My first days in America

TWELFTH IN A SERIES

 
 

THE University of California in Berkeley is beautiful, and its students are of diverse nationalities. On the streets around the campus were students, active and restless. Many were hippies. They were dancing, singing and smoking. At another street near the gates were several students chanting anti-Vietnam war slogans.

       What I was seeing were simply too “liberal” things for me. I was undergoing some “culture shock” with what I was experiencing.

      The following morning, Mr. Tao took me to San Francisco’s Chinatown for breakfast. I was surprised to see a lot of Chinese on the streets. I could tell that they spoke Cantonese.

      Chinatown had many stores that sold all kinds of goods and souvenir items. These products represent diverse peoples and backgrounds.

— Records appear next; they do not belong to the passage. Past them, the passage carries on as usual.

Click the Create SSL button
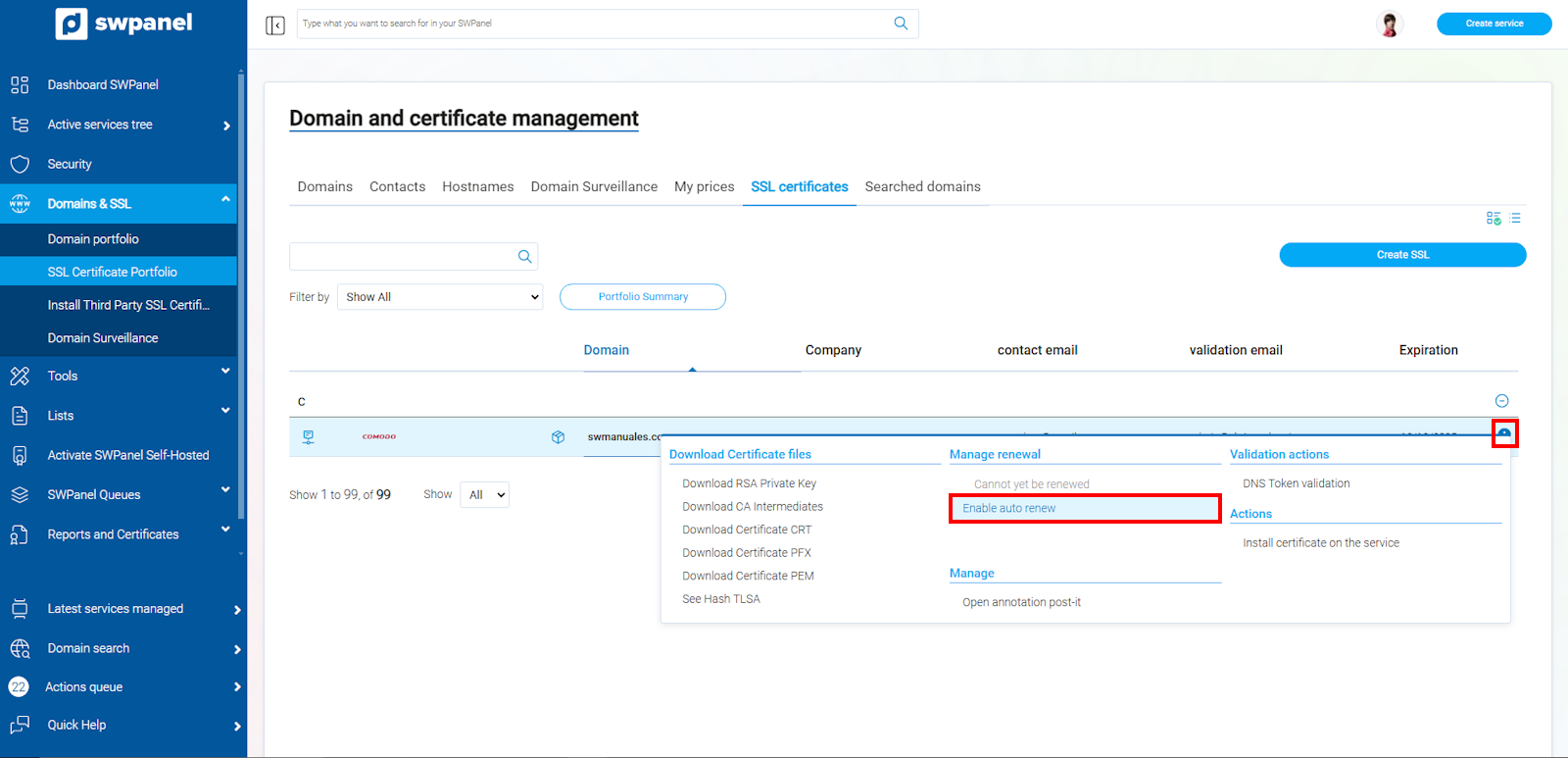Screen dimensions: 1568x758 tap(1402, 255)
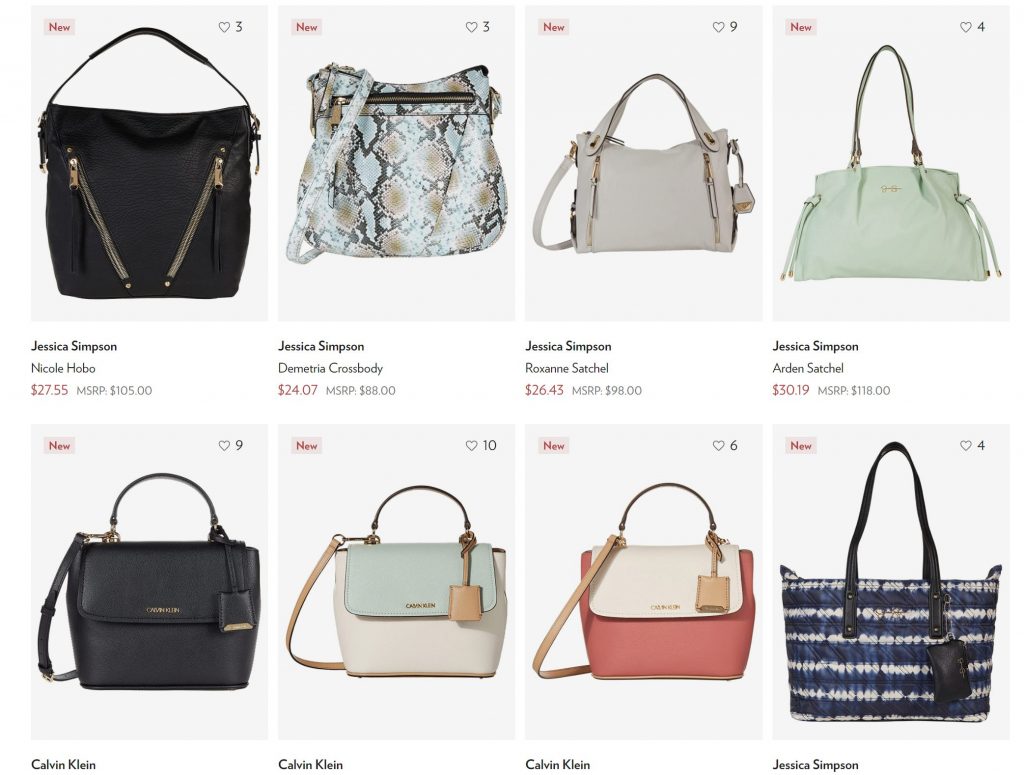The width and height of the screenshot is (1024, 775).
Task: Like the Roxanne Satchel heart icon
Action: pyautogui.click(x=718, y=27)
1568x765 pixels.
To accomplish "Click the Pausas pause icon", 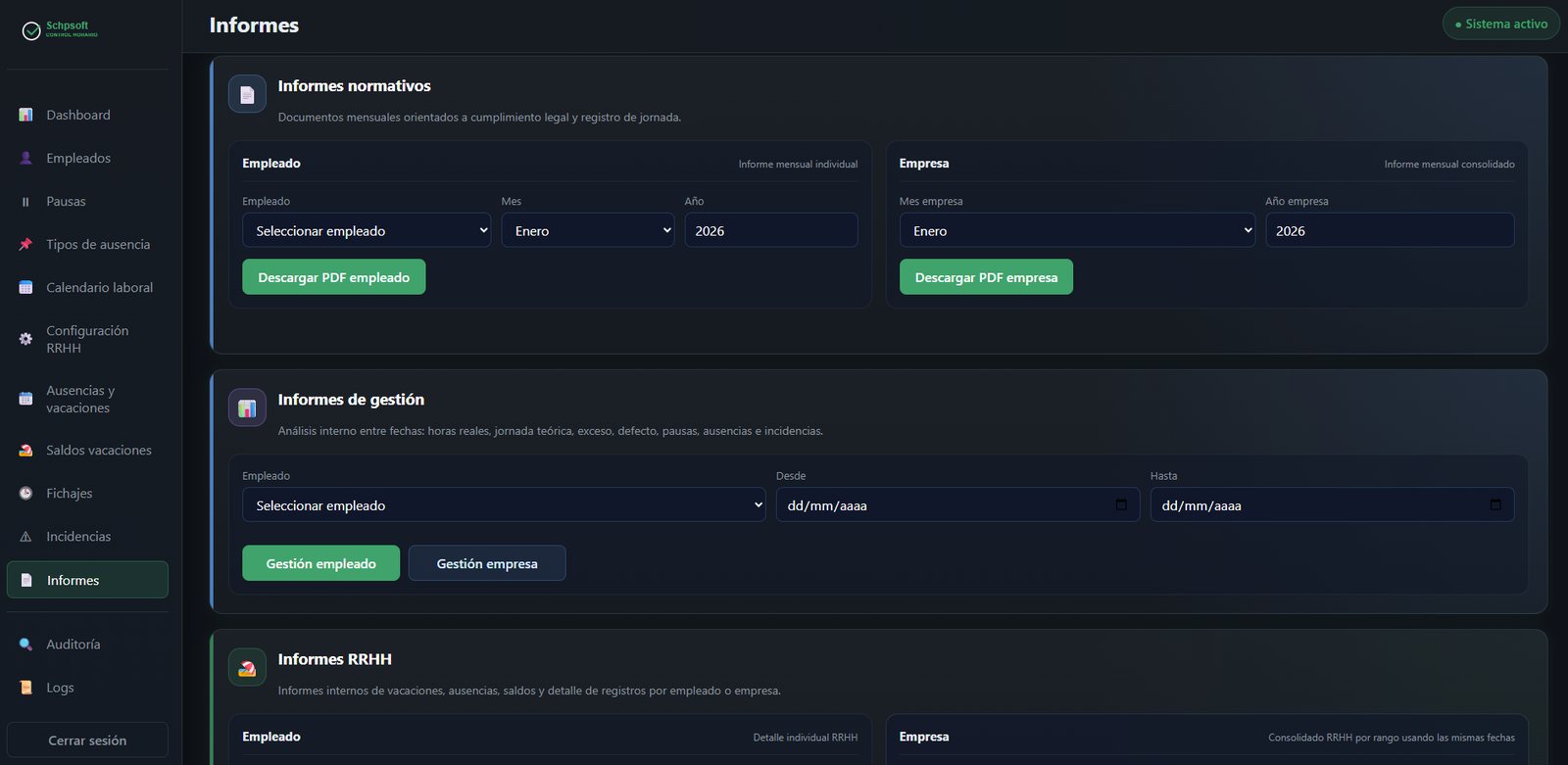I will [x=25, y=202].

So this is what makes the country great, I wondered.

      After lunch we rode the cable car on Power Street, visited the Fisherman’s Wharf, and San Francisco State College, where I planned to study.

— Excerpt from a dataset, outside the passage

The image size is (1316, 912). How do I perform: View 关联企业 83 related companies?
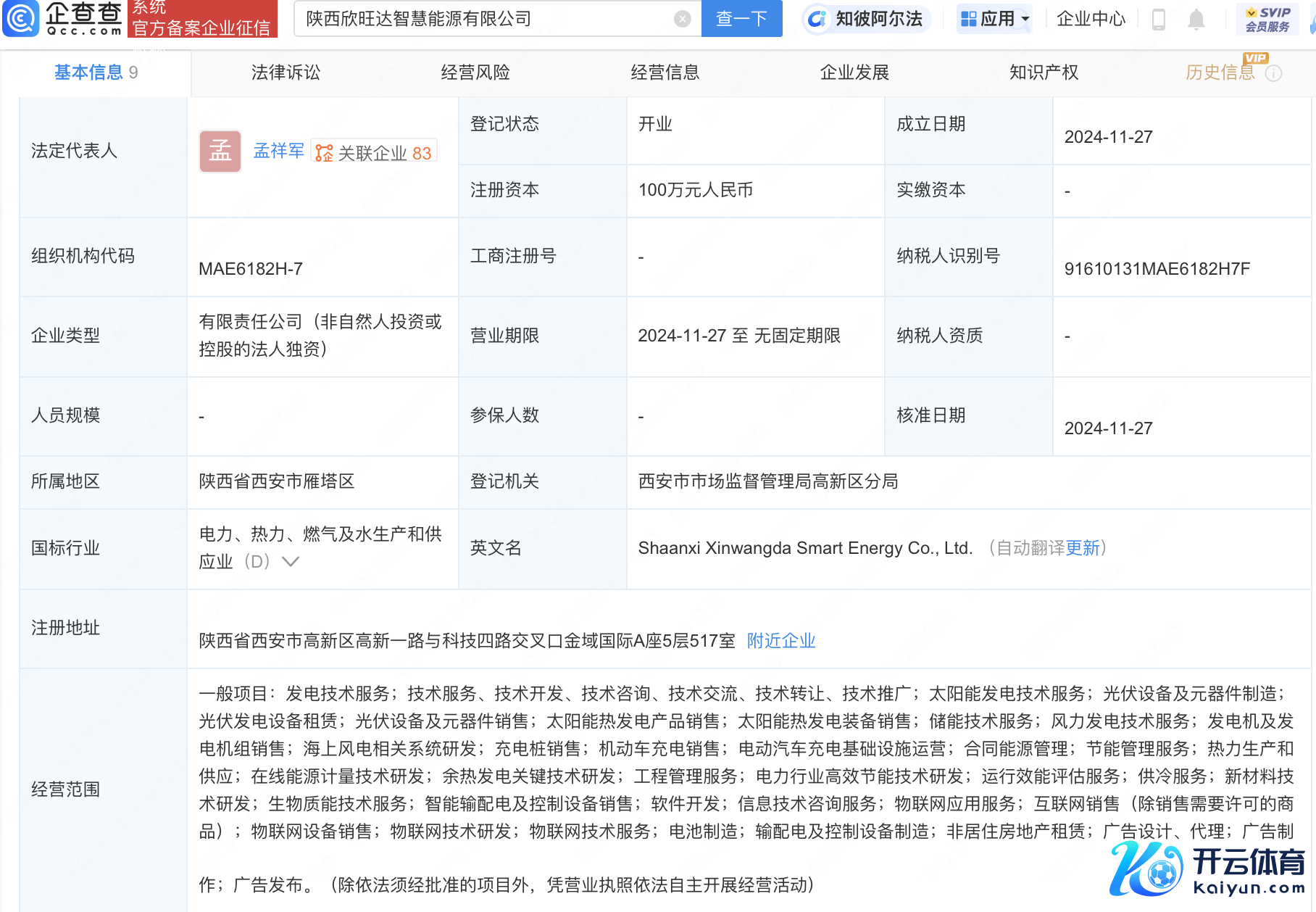[x=375, y=153]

      It was February. There was a lot of time before school began. I told Mr. Tao I wanted to find a job to make a little money. We went back to Chinatown to an employment agency.

      I talked to an agent, a middle-aged woman with thick glasses and heavy makeup. She looked at me and talked to me in Cantonese, which I did not understand. She kept saying the same things, and I was just  staring at her.

      Finally one of her colleagues came to my rescue. She translated what the woman was saying: “You are Chinese, but why don’t you speak Chinese?”

      In those days, many the of Chinese living in the United States came Canton, China. So the Cantonese thought everybody should speak the language.

      But China has more than 300 dialects, and Cantonese is just one of them.

      Because of the language problem, I had to talk to her in English. She asked me what I wanted to do. I told her I could do any job that would give me some money.

      She said some restaurant near Stafford University, located in Palo Alto, needed a kitchen helper. The job paid three dollars an hour, or about $620 a month. The boarding was free.

      The money I would earn was about eleven times in Taiwan, I surmised. I told the woman I’d like to give it a try.

      Without a car, I had to take the bus to get to Palo Alto. The next day, the woman gave me a map with bus schedules. I asked Tom to bring me to the Greyhound bus station, where I took a ride to San Francisco. Here I took another bus to Palo Alto.

      It took me all of six hours to reach the city. I had to call the restaurant owner, Mr. Chou, to pick me at the bus station. He asked me to start working immediately.

      Located near the university, the restaurant was busy at dinner time. Business was good. The kitchen was like a “war zone.”

      It was my first time to work in a restaurant. My job was to help the cook organize the ingredients he needed for a dish.

      Most cooks have volatile temper. The shout at you, and want everything ready right away.

      Because it was my first day, and because I really did not pay any attention to cooking before, I did not know where the kitchen utensils and vegetables were. But I tried to work as fast as I could.

      At night after work, I was so tired my whole body seemed paralyzed. My arm and body muscles ached. The pain seemed unbearable I wanted to cry.

      Then I asked myself: Did I make the right decision in coming to America?